The thing that really scares me is the time target for cancer results.

When they introduced a 4 hour maximum waiting time for A&E, hospitals kept people waiting in ambulances because that delayed the clock starting. When they set targets for hospital finances we got scandals like Stafford hospital where the books balanced but the death rates soared.

Now deadlines for cancer tests. It's just too dangerous an area to have idiot politicians of any party scoring political points. I've had one of those waits and frankly I'd rather it was two days late but accurate, rather than within the deadline but wrong.

They should focus on the quality of doctors and keep out of the diagnosis.

auberginesrus · 12/04/2010 18:43

Its the Mumsnet manifesto

brockyg · 12/04/2010 18:59

Lots beneath the headlines that I like here. Spose the reason they haven't done everything in 12-13 yrs is that you can't as a government achieve everything in a 4 year term, it's impossible. There have to be priorities. Plus, things change. Wars and terrorism happen. Big financial crises happen. Political crises happen. Some people thought the time spent on banning fox hunting was a waste, personally I don't. But if the Government hadn't been doing that, they could have done something else instead. It's a question of priorities and promises, to the public and to their Party.

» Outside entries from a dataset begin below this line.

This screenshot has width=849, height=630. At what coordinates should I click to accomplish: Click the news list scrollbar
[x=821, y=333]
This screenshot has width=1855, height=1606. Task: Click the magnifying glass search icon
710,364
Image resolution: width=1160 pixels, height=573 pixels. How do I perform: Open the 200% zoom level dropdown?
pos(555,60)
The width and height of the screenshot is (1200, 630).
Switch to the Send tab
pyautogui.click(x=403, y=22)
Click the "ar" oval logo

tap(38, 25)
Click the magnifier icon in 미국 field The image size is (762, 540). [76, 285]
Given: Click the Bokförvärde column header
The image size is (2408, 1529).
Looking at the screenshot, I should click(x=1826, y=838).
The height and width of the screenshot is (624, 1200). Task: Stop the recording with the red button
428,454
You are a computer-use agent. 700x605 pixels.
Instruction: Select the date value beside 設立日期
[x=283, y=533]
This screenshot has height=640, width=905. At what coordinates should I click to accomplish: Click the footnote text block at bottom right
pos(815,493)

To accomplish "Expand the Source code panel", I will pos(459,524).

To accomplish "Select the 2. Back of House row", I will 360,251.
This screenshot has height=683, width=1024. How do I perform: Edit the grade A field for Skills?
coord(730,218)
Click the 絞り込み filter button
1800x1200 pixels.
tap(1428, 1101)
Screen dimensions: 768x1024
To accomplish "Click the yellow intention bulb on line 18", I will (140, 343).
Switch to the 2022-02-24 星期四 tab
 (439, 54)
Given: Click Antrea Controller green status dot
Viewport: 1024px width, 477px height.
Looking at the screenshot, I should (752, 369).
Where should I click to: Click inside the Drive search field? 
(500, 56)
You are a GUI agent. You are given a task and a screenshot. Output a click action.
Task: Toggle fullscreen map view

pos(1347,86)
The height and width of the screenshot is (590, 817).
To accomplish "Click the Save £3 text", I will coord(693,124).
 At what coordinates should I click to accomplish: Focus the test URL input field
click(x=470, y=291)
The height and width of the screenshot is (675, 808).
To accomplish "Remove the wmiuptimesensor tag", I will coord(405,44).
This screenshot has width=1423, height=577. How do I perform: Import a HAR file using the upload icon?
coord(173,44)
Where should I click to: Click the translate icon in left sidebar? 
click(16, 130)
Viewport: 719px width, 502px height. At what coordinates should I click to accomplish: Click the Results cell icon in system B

Loads in the personal finance arena that I agree with, support for credit unions, limits on loan sharks etc. High speed rail link to the north west - yee ha! The Tories promised this as part of Eurotunnel and then it just disappeared. Free vote for 16 yrs olds to get the vote is popular with my DD (she could vote at the next election if this went through, asked if she would get a day off school to vote, ha!) Right to recall MPs naughty with money. Right for crime victims to choose restorative justice and get an apology. More free nursery places for 2 yrs olds (remember when we didn't get free nursery for anyone? I do when my DD was born Labour wasn't in power). Not sure about parents changing management of schools, my kids in good schools so never wanted to change it. Like pledges in health service for people seeking treatment.

Sorry if anyone caught me being grouchy last night on the "what public services to cut" thread, am better with specifics. Thanks Policywonk but did actually have a look at the quick crammer on the BBC website, much simpler for the simpletons amongst us

ExplodingBananas · 12/04/2010 19:11

There's lots of promises and not much explaination of how it's all paid for isn't there?